_What you need to do_
Go through the entries below from the first line and output each one exactly, up to and including the line with "Open 历史数据查询 magnifier".

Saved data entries
_ _ _ _
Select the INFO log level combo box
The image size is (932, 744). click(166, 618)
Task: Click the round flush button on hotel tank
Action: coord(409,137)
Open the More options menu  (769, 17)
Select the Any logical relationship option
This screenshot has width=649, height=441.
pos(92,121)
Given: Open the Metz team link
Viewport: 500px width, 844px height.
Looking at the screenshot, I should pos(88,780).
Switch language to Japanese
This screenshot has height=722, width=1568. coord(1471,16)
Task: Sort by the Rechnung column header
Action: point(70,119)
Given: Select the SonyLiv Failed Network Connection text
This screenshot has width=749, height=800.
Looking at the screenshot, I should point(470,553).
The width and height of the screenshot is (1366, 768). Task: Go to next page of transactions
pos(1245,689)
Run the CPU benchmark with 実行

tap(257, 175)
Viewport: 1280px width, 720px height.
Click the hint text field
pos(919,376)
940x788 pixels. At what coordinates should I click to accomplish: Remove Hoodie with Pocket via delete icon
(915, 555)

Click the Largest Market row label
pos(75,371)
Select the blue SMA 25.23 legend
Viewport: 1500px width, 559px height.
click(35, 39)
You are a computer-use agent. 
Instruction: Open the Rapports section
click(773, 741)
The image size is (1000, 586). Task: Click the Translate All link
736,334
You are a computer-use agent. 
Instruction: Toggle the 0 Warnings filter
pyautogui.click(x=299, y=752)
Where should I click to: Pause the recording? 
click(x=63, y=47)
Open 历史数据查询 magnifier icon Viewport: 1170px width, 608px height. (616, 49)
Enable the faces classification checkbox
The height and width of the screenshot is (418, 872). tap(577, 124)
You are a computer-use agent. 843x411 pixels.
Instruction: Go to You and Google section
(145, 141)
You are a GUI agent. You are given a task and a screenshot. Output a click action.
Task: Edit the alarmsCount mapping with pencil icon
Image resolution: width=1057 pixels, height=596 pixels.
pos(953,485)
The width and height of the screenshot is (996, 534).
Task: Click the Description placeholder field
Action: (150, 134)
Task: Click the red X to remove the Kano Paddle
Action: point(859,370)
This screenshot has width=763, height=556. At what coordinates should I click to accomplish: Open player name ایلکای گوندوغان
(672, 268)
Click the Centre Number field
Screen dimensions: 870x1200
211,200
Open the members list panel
_ _ _ _
_Solution for this exercise_
Select the INFO log level combo box
The image size is (932, 744). click(166, 618)
Task: Click the round flush button on hotel tank
Action: coord(409,137)
Open the More options menu  (769, 17)
Select the Any logical relationship option
This screenshot has width=649, height=441.
pos(92,121)
Given: Open the Metz team link
Viewport: 500px width, 844px height.
Looking at the screenshot, I should pos(88,780).
Switch language to Japanese
This screenshot has height=722, width=1568. coord(1471,16)
Task: Sort by the Rechnung column header
Action: point(70,119)
Given: Select the SonyLiv Failed Network Connection text
This screenshot has width=749, height=800.
Looking at the screenshot, I should point(470,553).
The width and height of the screenshot is (1366, 768). Task: Go to next page of transactions
pos(1245,689)
Run the CPU benchmark with 実行

tap(257, 175)
Viewport: 1280px width, 720px height.
Click the hint text field
pos(919,376)
940x788 pixels. At what coordinates should I click to accomplish: Remove Hoodie with Pocket via delete icon
(915, 555)

Click the Largest Market row label
pos(75,371)
Select the blue SMA 25.23 legend
Viewport: 1500px width, 559px height.
click(35, 39)
You are a computer-use agent. 
Instruction: Open the Rapports section
click(773, 741)
The image size is (1000, 586). Task: Click the Translate All link
736,334
You are a computer-use agent. 
Instruction: Toggle the 0 Warnings filter
pyautogui.click(x=299, y=752)
Where should I click to: Pause the recording? 
click(x=63, y=47)
Open 历史数据查询 magnifier icon Viewport: 1170px width, 608px height. (616, 49)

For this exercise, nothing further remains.